TASK ITEM:
Repeat each line of the records below exactly.
START DATA FOR THE TASK
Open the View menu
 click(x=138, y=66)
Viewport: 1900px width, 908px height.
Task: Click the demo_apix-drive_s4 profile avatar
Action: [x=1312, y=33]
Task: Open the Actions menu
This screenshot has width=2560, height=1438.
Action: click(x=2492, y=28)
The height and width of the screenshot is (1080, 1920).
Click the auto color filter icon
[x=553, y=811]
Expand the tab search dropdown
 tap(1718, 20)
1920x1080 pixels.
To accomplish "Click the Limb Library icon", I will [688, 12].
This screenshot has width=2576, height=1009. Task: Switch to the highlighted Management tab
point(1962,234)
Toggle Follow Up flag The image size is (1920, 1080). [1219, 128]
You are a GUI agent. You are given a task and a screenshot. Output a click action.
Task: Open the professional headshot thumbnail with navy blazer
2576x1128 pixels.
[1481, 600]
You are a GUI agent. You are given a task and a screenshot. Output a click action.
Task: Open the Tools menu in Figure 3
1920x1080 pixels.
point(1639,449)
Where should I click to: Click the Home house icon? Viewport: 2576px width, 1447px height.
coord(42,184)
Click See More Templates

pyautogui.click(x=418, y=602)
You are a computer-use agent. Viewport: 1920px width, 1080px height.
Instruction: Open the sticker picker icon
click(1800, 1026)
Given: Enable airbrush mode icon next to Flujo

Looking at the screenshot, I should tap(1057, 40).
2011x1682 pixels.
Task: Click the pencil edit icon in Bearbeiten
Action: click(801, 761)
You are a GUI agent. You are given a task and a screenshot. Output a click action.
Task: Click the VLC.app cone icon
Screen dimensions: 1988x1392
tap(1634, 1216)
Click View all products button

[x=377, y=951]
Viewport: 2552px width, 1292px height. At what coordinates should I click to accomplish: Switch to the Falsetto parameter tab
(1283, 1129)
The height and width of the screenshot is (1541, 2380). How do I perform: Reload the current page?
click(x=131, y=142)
END DATA FOR THE TASK
FINISHED EXERCISE:
Open the View menu
 click(x=138, y=66)
Viewport: 1900px width, 908px height.
Task: Click the demo_apix-drive_s4 profile avatar
Action: [x=1312, y=33]
Task: Open the Actions menu
This screenshot has width=2560, height=1438.
Action: click(x=2492, y=28)
The height and width of the screenshot is (1080, 1920).
Click the auto color filter icon
[x=553, y=811]
Expand the tab search dropdown
 tap(1718, 20)
1920x1080 pixels.
To accomplish "Click the Limb Library icon", I will [688, 12].
This screenshot has width=2576, height=1009. Task: Switch to the highlighted Management tab
point(1962,234)
Toggle Follow Up flag The image size is (1920, 1080). [1219, 128]
You are a GUI agent. You are given a task and a screenshot. Output a click action.
Task: Open the professional headshot thumbnail with navy blazer
2576x1128 pixels.
[1481, 600]
You are a GUI agent. You are given a task and a screenshot. Output a click action.
Task: Open the Tools menu in Figure 3
1920x1080 pixels.
point(1639,449)
Where should I click to: Click the Home house icon? Viewport: 2576px width, 1447px height.
coord(42,184)
Click See More Templates

pyautogui.click(x=418, y=602)
You are a computer-use agent. Viewport: 1920px width, 1080px height.
Instruction: Open the sticker picker icon
click(1800, 1026)
Given: Enable airbrush mode icon next to Flujo

Looking at the screenshot, I should tap(1057, 40).
2011x1682 pixels.
Task: Click the pencil edit icon in Bearbeiten
Action: click(801, 761)
You are a GUI agent. You are given a task and a screenshot. Output a click action.
Task: Click the VLC.app cone icon
Screen dimensions: 1988x1392
tap(1634, 1216)
Click View all products button

[x=377, y=951]
Viewport: 2552px width, 1292px height. At what coordinates should I click to accomplish: Switch to the Falsetto parameter tab
(1283, 1129)
The height and width of the screenshot is (1541, 2380). How do I perform: Reload the current page?
click(x=131, y=142)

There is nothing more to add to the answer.